━━━ MATERIAL SHOWN ━━━

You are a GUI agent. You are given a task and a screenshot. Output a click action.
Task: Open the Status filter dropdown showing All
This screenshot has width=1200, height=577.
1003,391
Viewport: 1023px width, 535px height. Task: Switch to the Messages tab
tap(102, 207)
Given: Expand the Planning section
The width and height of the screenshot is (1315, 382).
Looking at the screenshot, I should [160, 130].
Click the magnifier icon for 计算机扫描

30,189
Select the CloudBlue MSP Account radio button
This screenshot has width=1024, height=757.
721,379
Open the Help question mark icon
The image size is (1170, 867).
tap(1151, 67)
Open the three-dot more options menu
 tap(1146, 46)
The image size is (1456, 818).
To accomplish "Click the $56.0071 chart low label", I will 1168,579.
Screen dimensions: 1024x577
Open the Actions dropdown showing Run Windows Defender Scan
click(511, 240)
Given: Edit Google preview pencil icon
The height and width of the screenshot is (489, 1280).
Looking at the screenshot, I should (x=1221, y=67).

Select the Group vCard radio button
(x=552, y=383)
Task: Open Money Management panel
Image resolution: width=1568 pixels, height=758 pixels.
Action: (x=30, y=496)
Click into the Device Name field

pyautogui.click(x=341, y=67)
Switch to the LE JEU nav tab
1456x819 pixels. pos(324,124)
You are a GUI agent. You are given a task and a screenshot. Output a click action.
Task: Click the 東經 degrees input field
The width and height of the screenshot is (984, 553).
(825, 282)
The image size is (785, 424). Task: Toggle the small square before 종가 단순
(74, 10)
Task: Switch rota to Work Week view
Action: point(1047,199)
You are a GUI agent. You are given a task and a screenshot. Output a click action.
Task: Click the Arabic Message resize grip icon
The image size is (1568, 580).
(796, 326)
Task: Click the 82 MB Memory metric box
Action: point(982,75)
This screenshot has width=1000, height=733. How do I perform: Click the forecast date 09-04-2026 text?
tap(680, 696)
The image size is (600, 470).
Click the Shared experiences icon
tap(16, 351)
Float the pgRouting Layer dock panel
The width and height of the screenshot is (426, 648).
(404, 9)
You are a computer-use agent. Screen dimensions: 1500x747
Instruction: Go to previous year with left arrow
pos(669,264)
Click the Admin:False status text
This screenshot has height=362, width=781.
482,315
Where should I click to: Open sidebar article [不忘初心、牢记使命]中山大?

━━━

Set the records above down again, exactly as they read.

You are a GUI agent. You are given a task and a screenshot. Output a click action.
Task: Open the Status filter dropdown showing All
This screenshot has width=1200, height=577.
1003,391
Viewport: 1023px width, 535px height. Task: Switch to the Messages tab
tap(102, 207)
Given: Expand the Planning section
The width and height of the screenshot is (1315, 382).
Looking at the screenshot, I should [160, 130].
Click the magnifier icon for 计算机扫描

30,189
Select the CloudBlue MSP Account radio button
This screenshot has width=1024, height=757.
721,379
Open the Help question mark icon
The image size is (1170, 867).
tap(1151, 67)
Open the three-dot more options menu
 tap(1146, 46)
The image size is (1456, 818).
To accomplish "Click the $56.0071 chart low label", I will 1168,579.
Screen dimensions: 1024x577
Open the Actions dropdown showing Run Windows Defender Scan
click(511, 240)
Given: Edit Google preview pencil icon
The height and width of the screenshot is (489, 1280).
Looking at the screenshot, I should (x=1221, y=67).

Select the Group vCard radio button
(x=552, y=383)
Task: Open Money Management panel
Image resolution: width=1568 pixels, height=758 pixels.
Action: (x=30, y=496)
Click into the Device Name field

pyautogui.click(x=341, y=67)
Switch to the LE JEU nav tab
1456x819 pixels. pos(324,124)
You are a GUI agent. You are given a task and a screenshot. Output a click action.
Task: Click the 東經 degrees input field
The width and height of the screenshot is (984, 553).
(825, 282)
The image size is (785, 424). Task: Toggle the small square before 종가 단순
(74, 10)
Task: Switch rota to Work Week view
Action: point(1047,199)
You are a GUI agent. You are given a task and a screenshot. Output a click action.
Task: Click the Arabic Message resize grip icon
The image size is (1568, 580).
(796, 326)
Task: Click the 82 MB Memory metric box
Action: point(982,75)
This screenshot has width=1000, height=733. How do I perform: Click the forecast date 09-04-2026 text?
tap(680, 696)
The image size is (600, 470).
Click the Shared experiences icon
tap(16, 351)
Float the pgRouting Layer dock panel
The width and height of the screenshot is (426, 648).
(404, 9)
You are a computer-use agent. Screen dimensions: 1500x747
Instruction: Go to previous year with left arrow
pos(669,264)
Click the Admin:False status text
This screenshot has height=362, width=781.
482,315
Where should I click to: Open sidebar article [不忘初心、牢记使命]中山大?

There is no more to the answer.